▶ _Work required_: In the records below, find the line that contains "You are a GUI" and the line that contains "This screenshot has width=1568, height=696.". Set down exactly those lines and every line between them, and nothing more.
══ Given records ══
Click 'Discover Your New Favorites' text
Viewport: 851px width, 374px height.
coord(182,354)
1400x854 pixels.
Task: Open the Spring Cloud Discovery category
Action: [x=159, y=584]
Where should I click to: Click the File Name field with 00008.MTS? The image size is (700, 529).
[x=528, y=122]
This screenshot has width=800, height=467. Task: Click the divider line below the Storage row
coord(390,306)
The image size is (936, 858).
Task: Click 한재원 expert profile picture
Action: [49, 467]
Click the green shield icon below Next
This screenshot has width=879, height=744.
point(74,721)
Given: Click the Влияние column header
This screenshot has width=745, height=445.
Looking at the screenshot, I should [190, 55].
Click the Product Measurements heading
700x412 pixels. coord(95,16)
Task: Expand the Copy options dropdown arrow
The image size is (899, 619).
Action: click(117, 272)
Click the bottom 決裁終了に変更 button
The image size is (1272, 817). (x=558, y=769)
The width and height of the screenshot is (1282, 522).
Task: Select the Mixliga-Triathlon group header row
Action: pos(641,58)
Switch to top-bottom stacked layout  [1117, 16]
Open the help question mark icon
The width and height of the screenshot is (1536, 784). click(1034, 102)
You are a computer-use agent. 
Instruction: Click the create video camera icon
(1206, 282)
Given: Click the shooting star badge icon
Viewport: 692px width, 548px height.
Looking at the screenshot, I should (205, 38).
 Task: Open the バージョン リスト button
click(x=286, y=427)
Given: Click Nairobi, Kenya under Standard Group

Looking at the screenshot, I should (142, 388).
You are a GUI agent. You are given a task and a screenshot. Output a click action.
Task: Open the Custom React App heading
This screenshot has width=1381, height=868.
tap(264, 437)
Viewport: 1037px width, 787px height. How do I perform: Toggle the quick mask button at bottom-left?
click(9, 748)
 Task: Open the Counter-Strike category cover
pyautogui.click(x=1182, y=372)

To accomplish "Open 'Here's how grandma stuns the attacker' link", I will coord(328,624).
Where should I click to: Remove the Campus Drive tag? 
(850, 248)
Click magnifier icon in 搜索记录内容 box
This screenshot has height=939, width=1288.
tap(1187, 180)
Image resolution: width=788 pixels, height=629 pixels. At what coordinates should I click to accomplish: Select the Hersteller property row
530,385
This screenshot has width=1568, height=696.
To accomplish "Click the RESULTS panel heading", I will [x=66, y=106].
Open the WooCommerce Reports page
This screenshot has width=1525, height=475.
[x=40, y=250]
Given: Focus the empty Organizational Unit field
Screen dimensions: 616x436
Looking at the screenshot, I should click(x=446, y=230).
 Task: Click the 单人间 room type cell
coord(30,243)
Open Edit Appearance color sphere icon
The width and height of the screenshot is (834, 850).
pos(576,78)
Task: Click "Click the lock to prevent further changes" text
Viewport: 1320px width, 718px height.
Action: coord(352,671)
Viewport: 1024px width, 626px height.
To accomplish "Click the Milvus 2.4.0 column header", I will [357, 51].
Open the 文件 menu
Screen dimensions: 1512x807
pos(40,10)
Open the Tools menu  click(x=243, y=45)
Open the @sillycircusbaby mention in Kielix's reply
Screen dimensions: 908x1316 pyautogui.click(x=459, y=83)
═══
▶ _Output of the exercise_:
You are a GUI agent. You are given a task and a screenshot. Output a click action.
Task: Open the Custom React App heading
This screenshot has width=1381, height=868.
tap(264, 437)
Viewport: 1037px width, 787px height. How do I perform: Toggle the quick mask button at bottom-left?
click(9, 748)
 Task: Open the Counter-Strike category cover
pyautogui.click(x=1182, y=372)

To accomplish "Open 'Here's how grandma stuns the attacker' link", I will coord(328,624).
Where should I click to: Remove the Campus Drive tag? 
(850, 248)
Click magnifier icon in 搜索记录内容 box
This screenshot has height=939, width=1288.
tap(1187, 180)
Image resolution: width=788 pixels, height=629 pixels. At what coordinates should I click to accomplish: Select the Hersteller property row
530,385
This screenshot has width=1568, height=696.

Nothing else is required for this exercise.